Month: October 2019

A Feynmanistic Derivation

/ Michael Xue / Leave a comment

The operator \Delta introduced in my previous post has many properties.
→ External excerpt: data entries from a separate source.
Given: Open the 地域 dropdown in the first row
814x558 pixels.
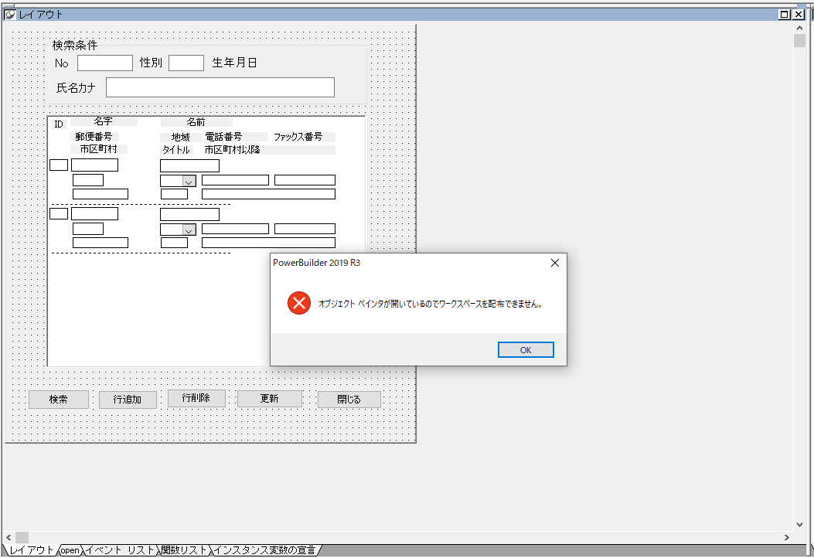Looking at the screenshot, I should point(189,181).
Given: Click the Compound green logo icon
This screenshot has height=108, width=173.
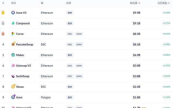Looking at the screenshot, I should tap(13, 23).
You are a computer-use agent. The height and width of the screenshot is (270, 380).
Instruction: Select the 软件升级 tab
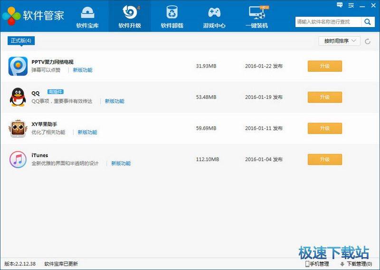coord(130,17)
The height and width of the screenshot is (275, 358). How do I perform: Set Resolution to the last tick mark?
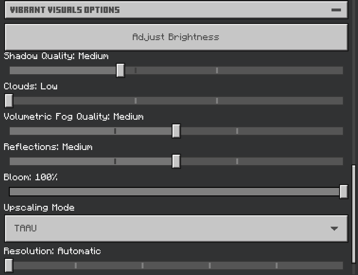tap(277, 266)
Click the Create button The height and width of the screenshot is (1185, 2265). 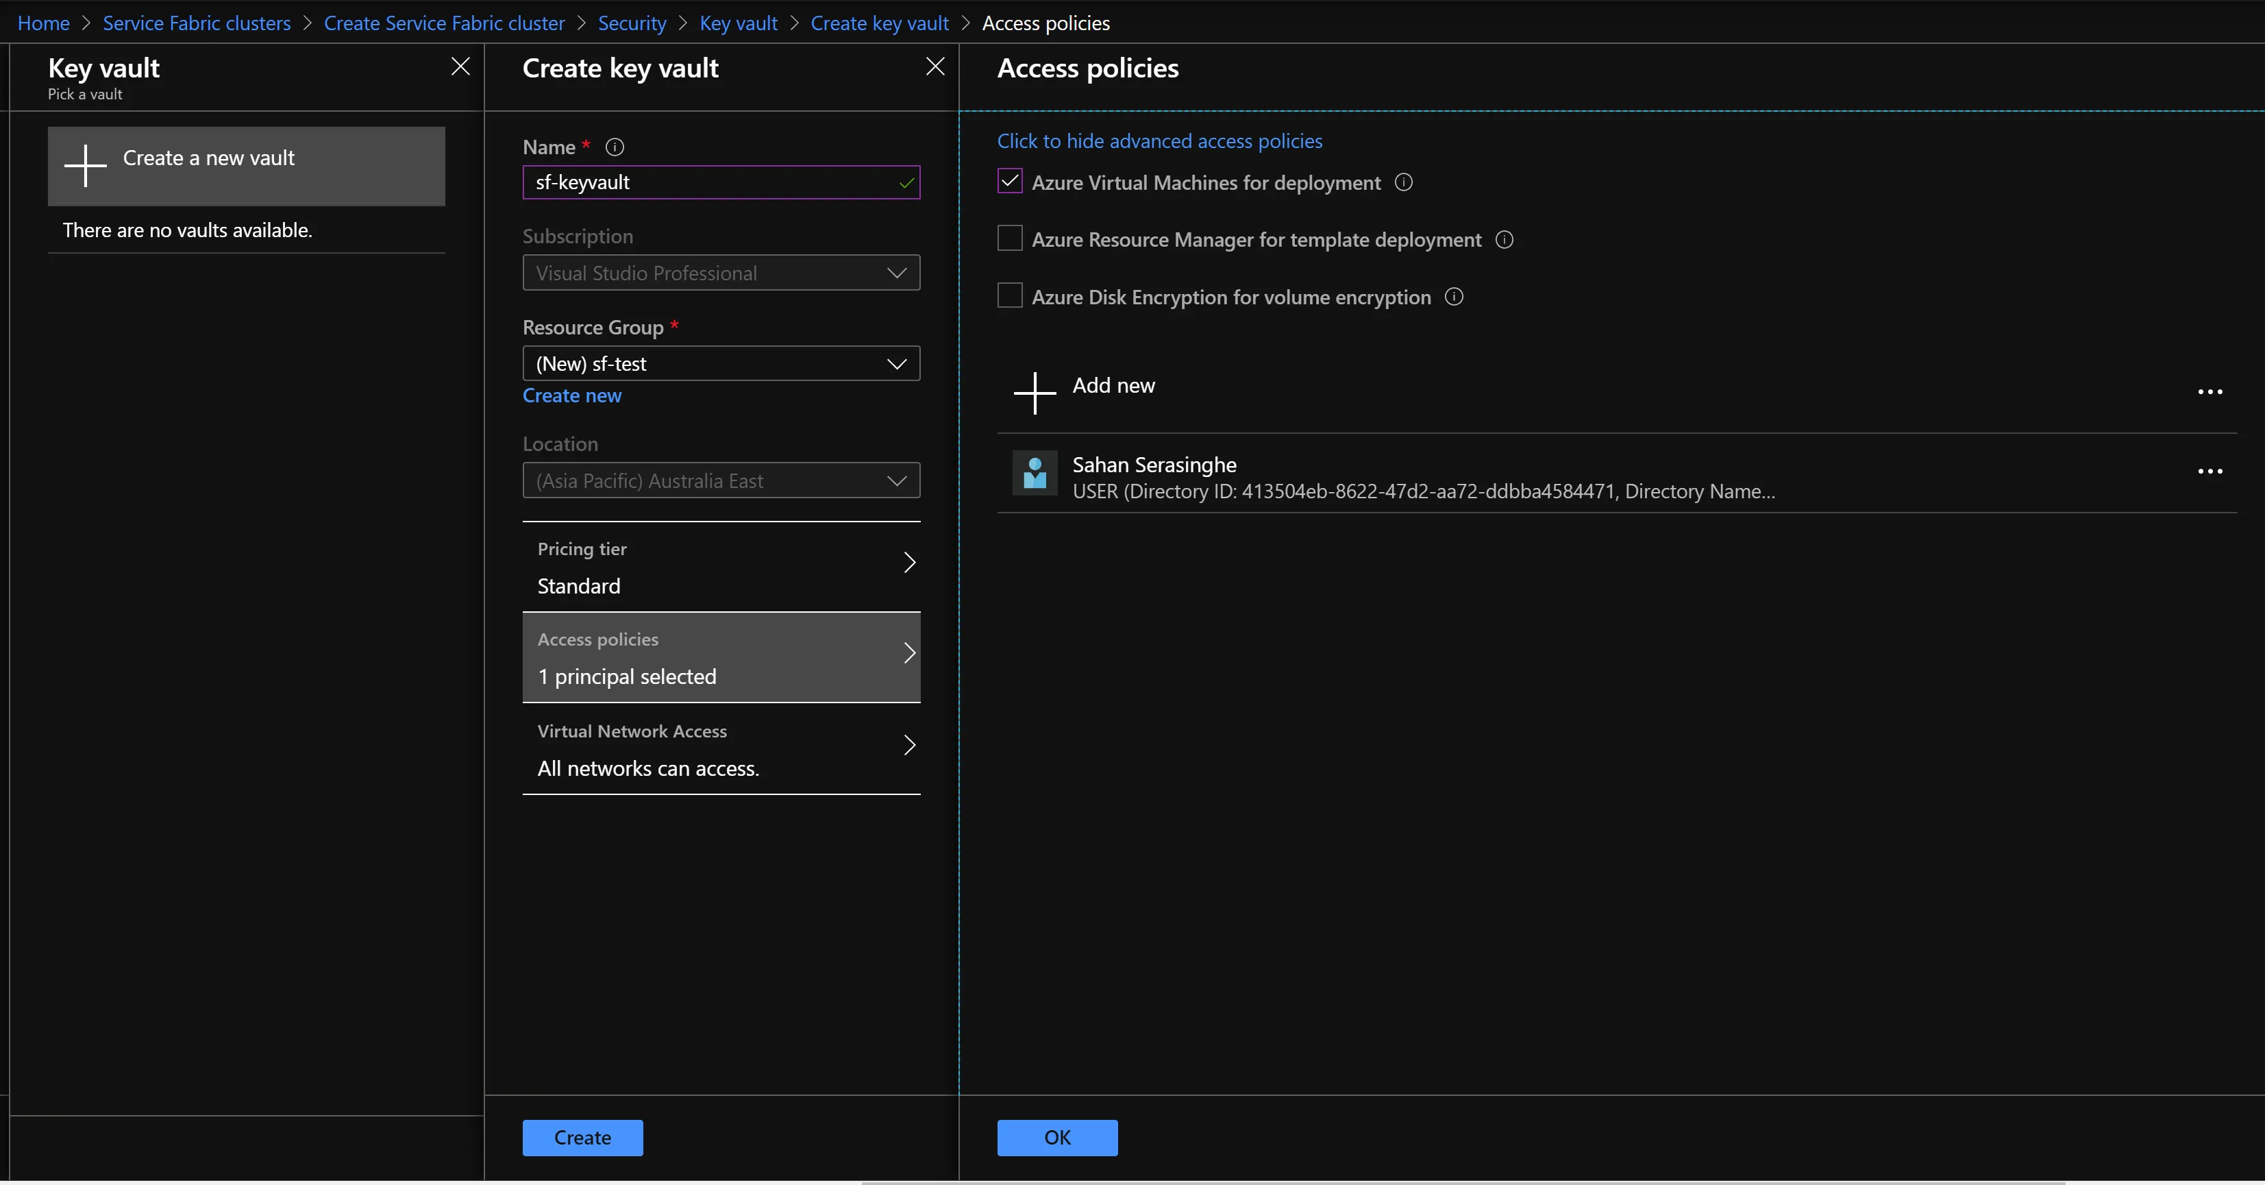tap(582, 1137)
The most notable ones are:

(1) \Delta c = 0, c is a constant

(2) \Delta(c\cdot f(x)) = c\cdot \Delta f(x)

(3) \Delta (f_1(x) + f_2(x) + ... + f_n(x) ) = \Delta f_1(x) + \Delta f_2(x) + ... + \Delta f_n(x)

(4) \Delta(f(x)\cdot g(x)) = (f(x)+1)\Delta g(x) + g(x) \Delta f(x)

(5) \Delta\frac{f(x)}{g(x)} = \frac{g(x)\Delta f(x) - f(x)\Delta g(x)}{g(x)(g(x)+1)}

We will add to this list an additonal property:

(6) \Delta^{p} x^m = 0, p > m

To derive (6), let us consider

\Delta^{k-1} x^m, k=2,3,...m.

When k=2,

\Delta^{k-1} x^m = \Delta^{2-1}x^m=\Delta x^m

= (x+1)^m-x^m

= mx^{m-1} + \binom{m}{2}x^{m-1} +...

= mx^{m-1} + \frac{m(m-1)}{2!}x^{m-2} + ...

= mx^{m-1} + 1\cdot \frac{m(m-1)}{2!}x^{m-2} + ...

=m x^{m-(2-1)} + (2-1)\cdot \frac{m(m-1)}{2!}x^{m-2}+ ...

= (m-k+2) x^{m-(k-1)} + (k-1)\cdot \frac{m(m-k+1)}{2!}x^{m-k} + ....

When k=3,

\Delta^{k-1} x^m = \Delta^{3-1} x^m = \Delta^2 x^m = \Delta (\Delta x^m)

= m((m-1)x^{m-2} + \binom{m-1}{2}x^{m-3} + ... ) + \binom{m}{2}((m-2) x^{m-3} + ... )

= m(m-1)x^{m-2} + m(\binom{m-1}{2} + \binom{m}{2}(m-2))x^{m-3} + ...

= m(m-1)x^{m-2} +(\frac{m(m-1)(m-2)}{2!} + \frac{m(m-1)(m-2)}{2!})x^{m-3} + ...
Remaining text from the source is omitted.